After not having much success with loving the trombone, he decided to switch instruments and pick up the saxophone.
“I really wanted to play the saxophone in fifth grade but that wasn’t what was suggested for me,” he explained. “But I decided to give it an actual shot in the sixth grade.”
Devon’s sister, Alex, is two years older and was a clarinet player in Top Band her 8th grade year. It was during the band’s musical performance assessment that he realized how much he wanted to go all in on music.
“I had to restart pretty much everything in sixth grade so I was in Beginning Band,” said Devon. “I got to watch the band play ‘American Rivers’ and I just remember so vividly being like, wow, I really could do that.
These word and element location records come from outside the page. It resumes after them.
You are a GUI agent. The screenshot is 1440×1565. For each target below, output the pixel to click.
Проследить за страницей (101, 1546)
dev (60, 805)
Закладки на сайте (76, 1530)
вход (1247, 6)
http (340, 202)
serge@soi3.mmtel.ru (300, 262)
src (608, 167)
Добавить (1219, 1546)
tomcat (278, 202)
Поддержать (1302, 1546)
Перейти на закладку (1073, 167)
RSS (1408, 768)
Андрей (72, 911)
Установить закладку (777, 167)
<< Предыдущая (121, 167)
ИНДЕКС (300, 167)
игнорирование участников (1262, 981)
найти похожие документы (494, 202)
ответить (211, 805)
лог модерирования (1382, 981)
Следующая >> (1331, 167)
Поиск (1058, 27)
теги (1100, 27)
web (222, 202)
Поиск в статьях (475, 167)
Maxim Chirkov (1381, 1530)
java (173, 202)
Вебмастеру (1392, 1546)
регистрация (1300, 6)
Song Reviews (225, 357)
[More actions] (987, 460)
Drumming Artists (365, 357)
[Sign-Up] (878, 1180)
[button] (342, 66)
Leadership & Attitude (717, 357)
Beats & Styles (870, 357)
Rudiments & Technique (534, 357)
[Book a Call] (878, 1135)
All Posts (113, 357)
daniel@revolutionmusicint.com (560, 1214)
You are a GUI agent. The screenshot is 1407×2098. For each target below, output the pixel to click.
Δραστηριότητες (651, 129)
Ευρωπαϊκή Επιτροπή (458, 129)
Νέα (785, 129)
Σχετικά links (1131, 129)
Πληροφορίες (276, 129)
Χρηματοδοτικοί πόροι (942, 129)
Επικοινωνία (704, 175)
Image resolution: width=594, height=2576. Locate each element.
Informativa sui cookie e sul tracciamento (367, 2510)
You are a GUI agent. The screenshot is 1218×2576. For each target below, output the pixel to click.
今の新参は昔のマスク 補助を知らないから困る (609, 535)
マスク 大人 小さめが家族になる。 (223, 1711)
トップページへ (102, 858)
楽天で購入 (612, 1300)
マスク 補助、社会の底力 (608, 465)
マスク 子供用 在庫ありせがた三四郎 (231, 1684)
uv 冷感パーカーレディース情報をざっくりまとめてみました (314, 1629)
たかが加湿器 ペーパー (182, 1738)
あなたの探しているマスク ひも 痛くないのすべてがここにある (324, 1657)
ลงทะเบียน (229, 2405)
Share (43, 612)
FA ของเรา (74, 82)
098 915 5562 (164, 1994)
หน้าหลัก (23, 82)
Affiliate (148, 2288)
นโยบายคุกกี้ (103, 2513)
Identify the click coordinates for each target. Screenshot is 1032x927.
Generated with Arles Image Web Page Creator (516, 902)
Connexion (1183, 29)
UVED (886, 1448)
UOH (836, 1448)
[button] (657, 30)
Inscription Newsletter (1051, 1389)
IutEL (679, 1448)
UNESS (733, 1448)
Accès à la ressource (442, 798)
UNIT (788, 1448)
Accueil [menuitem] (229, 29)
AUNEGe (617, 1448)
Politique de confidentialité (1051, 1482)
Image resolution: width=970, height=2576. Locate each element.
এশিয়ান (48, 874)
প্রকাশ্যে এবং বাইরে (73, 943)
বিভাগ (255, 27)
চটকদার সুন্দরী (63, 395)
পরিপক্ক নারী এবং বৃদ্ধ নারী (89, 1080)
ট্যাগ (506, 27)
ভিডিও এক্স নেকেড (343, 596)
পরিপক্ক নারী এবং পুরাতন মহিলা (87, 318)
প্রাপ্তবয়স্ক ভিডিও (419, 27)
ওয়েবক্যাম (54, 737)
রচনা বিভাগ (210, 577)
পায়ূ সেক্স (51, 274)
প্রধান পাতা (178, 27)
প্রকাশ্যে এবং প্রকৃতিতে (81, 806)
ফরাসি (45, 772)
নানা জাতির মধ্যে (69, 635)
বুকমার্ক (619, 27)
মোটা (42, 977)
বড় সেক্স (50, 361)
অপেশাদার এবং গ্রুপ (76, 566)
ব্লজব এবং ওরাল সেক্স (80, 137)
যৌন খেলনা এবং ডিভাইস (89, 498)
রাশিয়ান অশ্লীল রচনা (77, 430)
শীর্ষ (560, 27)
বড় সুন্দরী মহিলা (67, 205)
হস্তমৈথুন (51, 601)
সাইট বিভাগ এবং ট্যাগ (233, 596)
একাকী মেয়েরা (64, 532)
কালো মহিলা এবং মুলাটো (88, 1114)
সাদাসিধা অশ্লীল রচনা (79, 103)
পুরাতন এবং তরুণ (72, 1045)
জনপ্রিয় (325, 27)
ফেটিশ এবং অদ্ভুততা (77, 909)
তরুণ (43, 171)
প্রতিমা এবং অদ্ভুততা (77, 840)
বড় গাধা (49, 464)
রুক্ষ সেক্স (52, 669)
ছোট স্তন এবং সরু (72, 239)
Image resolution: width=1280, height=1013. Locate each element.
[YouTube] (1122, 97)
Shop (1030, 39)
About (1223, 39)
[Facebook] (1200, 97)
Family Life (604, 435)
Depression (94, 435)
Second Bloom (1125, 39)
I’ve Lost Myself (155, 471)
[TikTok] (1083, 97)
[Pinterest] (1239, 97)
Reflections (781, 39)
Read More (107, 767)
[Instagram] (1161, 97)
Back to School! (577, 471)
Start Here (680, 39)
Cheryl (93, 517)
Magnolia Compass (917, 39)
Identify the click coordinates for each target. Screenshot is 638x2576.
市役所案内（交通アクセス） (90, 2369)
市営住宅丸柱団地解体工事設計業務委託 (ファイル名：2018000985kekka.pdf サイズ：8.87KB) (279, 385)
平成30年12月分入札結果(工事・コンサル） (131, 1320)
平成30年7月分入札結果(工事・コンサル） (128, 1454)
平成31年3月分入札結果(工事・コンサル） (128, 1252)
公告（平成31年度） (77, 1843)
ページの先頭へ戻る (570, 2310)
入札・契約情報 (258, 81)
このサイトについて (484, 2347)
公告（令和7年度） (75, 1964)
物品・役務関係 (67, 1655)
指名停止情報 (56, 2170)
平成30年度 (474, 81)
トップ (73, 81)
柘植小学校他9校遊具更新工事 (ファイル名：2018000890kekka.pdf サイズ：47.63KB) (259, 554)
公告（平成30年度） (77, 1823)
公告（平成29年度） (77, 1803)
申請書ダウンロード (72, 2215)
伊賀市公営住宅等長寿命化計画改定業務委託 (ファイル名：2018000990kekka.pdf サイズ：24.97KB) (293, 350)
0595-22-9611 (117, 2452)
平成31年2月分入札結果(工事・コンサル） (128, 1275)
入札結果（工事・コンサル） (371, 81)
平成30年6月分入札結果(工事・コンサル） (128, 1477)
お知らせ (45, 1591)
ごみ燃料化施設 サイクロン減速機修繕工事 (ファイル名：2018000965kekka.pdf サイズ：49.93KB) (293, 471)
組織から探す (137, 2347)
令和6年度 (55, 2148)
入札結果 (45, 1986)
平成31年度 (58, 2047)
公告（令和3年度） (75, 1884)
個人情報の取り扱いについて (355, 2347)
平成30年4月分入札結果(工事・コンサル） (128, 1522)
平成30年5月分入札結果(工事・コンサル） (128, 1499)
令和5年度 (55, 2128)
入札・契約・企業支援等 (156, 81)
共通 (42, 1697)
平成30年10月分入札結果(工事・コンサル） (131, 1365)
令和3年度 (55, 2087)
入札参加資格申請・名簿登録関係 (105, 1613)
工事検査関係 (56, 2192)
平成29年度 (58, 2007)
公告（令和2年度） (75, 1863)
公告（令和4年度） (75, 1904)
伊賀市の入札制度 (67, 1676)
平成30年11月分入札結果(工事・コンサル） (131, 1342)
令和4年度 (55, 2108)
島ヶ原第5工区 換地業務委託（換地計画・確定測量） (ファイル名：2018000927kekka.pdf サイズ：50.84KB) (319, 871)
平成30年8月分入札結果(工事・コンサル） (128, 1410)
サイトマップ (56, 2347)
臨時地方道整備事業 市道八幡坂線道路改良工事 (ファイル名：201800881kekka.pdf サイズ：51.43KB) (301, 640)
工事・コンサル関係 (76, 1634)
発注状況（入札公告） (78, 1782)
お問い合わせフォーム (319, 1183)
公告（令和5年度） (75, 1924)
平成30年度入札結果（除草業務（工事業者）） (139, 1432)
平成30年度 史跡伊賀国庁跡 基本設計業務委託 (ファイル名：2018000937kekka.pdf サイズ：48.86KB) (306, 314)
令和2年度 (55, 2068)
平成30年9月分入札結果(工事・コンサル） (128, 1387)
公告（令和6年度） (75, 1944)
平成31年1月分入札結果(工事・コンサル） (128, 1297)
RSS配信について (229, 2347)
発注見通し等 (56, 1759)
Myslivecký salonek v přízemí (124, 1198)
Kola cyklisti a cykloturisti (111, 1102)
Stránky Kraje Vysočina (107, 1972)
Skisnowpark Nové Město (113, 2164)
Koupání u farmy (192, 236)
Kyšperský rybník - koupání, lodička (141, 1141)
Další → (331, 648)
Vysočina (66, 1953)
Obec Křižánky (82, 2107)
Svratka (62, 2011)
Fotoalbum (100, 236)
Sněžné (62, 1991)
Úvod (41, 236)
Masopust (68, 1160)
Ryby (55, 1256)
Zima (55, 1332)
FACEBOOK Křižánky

I had just the right amount of time I need to be able to do that, so I put in all the effort I could.”
By the end of Devon’s sixth grade year he had done all of the requirements needed in order to be placed into Top Band his second year. But Top Band was only the beginning. He was also tapped for jazz band.
“My Director, Mr. Steadman, comes up to me and he’s like, ‘Hey, I think you should try playing the tenor saxophone in jazz band‘,” recalled Devon. “I genuinely freaked out but this was also the point where I began taking private lessons from Tom Fitzpatrick.”
Between Devon’s seventh and eight grade year, he decided he wanted to try and play another instrument in addition to the sax. His 8th grade year he had a free elective and jumped at the opportunity to take another band class.
“I was thinking about maybe playing piano or electric bass or something like that,” said Devon. “My Director said ‘Oh, well the high school will worship you when you get there if you play tuba.‘”
And tuba it was.
“I spent all of eighth grade getting a little bit better at the saxophone, but considerably better at the tuba.” said Devon. “But I still ended up making the all-state band for saxophone.”
As ninth grade rolled around, Devon, like all incoming freshmen, had to learn how to march and play for band’s half-time show. And while it came easy for him, jazz band was always in the back of his mind.
For his freshman, sophomore and junior year, Devon would march the tuba and play the sax during concert season and for jazz band. But going into his junior year he felt like he needed to be challenged again, much like his 8th grade year. He wanted to learn something new for his senior year.
“When I was marching tuba, I felt like I was over it,” Devon said. “The drumline is always cool and gets everyone hype at pep-rallies and that lasts through the football game. I wanted that for my senior year.”
From day one of Devon’s junior year, he practiced snare.
Every. Single. Day.
“Drumline auditions rolled around and I was terrified,” said Devon. “All I knew was that there were a couple of spots opening on the snare line and I envisioned myself in one of them. And I made it!”
The pandemic, however, would put a damper on what Devon worked so hard to achieve. All of the high school band programs had to follow strict social distancing guidelines that ultimately put a stop to having a full half-time performance. Niceville, like the rest of the bands, did a stand-still performance on the field while spaced apart appropriately.
“I still drum every single day,” said Devon. “I drum because I like it. And although the marching aspect was rather disappointing, I still got to play snare.”
Devon explained how being in the band and leaning into the music has impacted him as a person. Not just because he has learned multiple instruments over the course of 5 years, but also because he has had to perform numerous solos.
“I used to be a rather timid person, but I would have to say that jazz band and soloing has made me much more confident as a person. I am definitely much more outgoing than I ever used to be. When you elicit a response from someone just by playing your instrument, that’s all you. You just like made them do something and that’s that’s why I like soloing and being in the band.”